The school i was considering has an AS in engineering and an AAS in mech engineering tech.

How much more worth it do you think it would be to get my BS instead of AAS in my scenario (involving high amounts of loans, time it would take to complete either of the two, etc--) or just in general? Anyone take the AAS route and regret it? or vice versa? thanx!
 
  • #5
dsmz said:
How much more worth it do you think it would be to get my BS instead of AAS in my scenario (involving high amounts of loans, time it would take to complete either of the two, etc--) or just in general? Anyone take the AAS route and regret it? or vice versa? thanx!

It's much more worth it, the job outlook demands a lot of bachelors. But AAS is not the end of the world either, you always have an option to upgrade to a bachelors in 2 years.

But if you are going to do it, go all the way and get a bachelors.
 

Related to Help deciding between BS and AAS in mechanical engineering

1. What is the difference between a BS and AAS in mechanical engineering?

A BS (Bachelor of Science) in mechanical engineering is a 4-year undergraduate degree that provides a comprehensive education in all areas of mechanical engineering. An AAS (Associate of Applied Science) in mechanical engineering is a 2-year degree that focuses on practical skills and hands-on training, with less emphasis on theory and research.

2. Which degree is more beneficial for a career in mechanical engineering?

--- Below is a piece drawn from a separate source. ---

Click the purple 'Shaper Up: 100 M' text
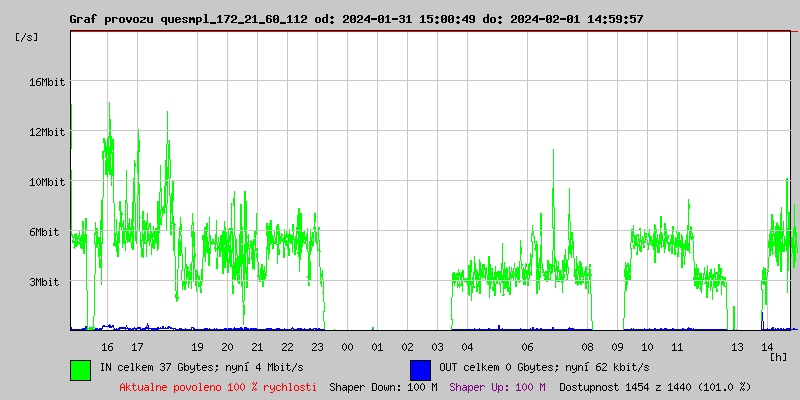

Both degrees can lead to successful careers in mechanical engineering, but a BS degree typically provides more opportunities for advancement and higher salaries. AAS degrees are better suited for those seeking immediate entry-level jobs.

3. Are there any specific job roles or industries that favor one degree over the other?

While both degrees can lead to a variety of job roles in various industries, a BS degree may be preferred for roles in research, design, and management. AAS degrees may be more suitable for roles in manufacturing and technical support.

4. How do the curriculum and coursework differ between a BS and AAS in mechanical engineering?

A BS degree typically includes a broader range of courses in math, science, and engineering principles, along with more advanced topics in mechanical engineering. AAS degrees focus more on practical skills and may include courses in computer-aided design, materials testing, and machine maintenance.

5. Can I transfer from an AAS to a BS degree in mechanical engineering?

Yes, it is possible to transfer from an AAS program to a BS program in mechanical engineering. However, some credits may not transfer, and additional coursework may be required to meet the requirements for a BS degree. It is best to consult with an academic advisor for specific transfer requirements and options.